Clemenceau est nommé pour la seconde fois de sa carrière politique à la présidence du Conseil en novembre 1917, à une heure où le pays est en pleine incertitude quant à l'issue de la guerre. Ainsi appelé à la rescousse par le Président de la République d'alors, Raymond Poincaré, il cumulera cette charge avec celle de ministre de la Guerre. Il deviendra alors le Père la Victoire.

Dans le présent texte, rédigé une dizaine d'années après la fin du conflit, Clemenceau raconte son expérience avec ce ton incisif qui lui était si familier et que redoutaient ses adversaires. Ses analyses, que certains jugeront parfois excessives, n'en sont pas moins vraies au moment où il écrit : « Quelle différence des états d'âme de l'un et de l'autre côté du Rhin ! En Allemagne, tous les excès d'autorité pour machiner l'homme en vue de la plus violente offensive. Chez nous, toutes les dissociations de l'indolence, et le repos sur de grands mots. »

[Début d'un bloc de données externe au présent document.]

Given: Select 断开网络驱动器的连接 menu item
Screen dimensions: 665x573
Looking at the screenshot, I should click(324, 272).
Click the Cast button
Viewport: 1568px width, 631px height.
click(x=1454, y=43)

Documents à l'appui, Clemenceau montre l'ampleur de la tâche qui lui incomba et les difficultés rencontrées, notamment auprès des Américains qui tardaient à envoyer leurs unités sur le front pour soulager Français et Anglais épuisés par bientôt quatre années de guerre : « En d'autres termes, je voulais trop, prétendaient-ils, à quoi je répondais qu'ils ne voulaient pas assez. »

Puis vient l'armistice : « Un beau mot, un grand mot à écrire quand on a vécu quatre ans dans les tortures, dans l'angoisse du pire, et qu'une voix se fait entendre pour clamer : c'est fini ! » En 1919, la Conférence de la Paix à Versailles succédera à l'armistice, suivie du Traité honni par les Allemands – désigné par leurs soins comme un « diktat » – ; Traité auquel Clemenceau prendra une part majeure, lui qui exigeait réparation pour l'agression allemande. On lui imputera d'ailleurs son intransigeance, tout comme son refus d'une paix blanche (sans vainqueur) avant l'Armistice.
Mais n'avait-il pas raison de vouloir contenir l'Allemagne : « Je dus comprendre que la révolution allemande était d'une simple disposition de draperies et que, l'agresseur de 1914 demeurant ferme dans ses extravagances de fureurs, nous ne cesserions de subir, dans de nouveaux décors, sans arrêt, le même assaut du même ennemi » ?

En effet, dans ces pages, en plus de régler ses comptes avec un Foch ingrat et Poincaré, le désormais vieux Tigre se défie de l'Allemagne et de son bellicisme. L'avenir lui donnera raison, lui qui, dans les dernières années de sa vie, déplorait les accommodements trop nombreux avec ce pays : « le Traité de Versailles ne se défendra peut-être pas trop mal dans l'histoire, surtout si l'on ne s'abstient pas de faire le compte des concessions ultérieures dont les virtuosités du laisser-faire ont permis aux vaincus de tirer avantage, grâce à l'appui de nos anciens alliés. »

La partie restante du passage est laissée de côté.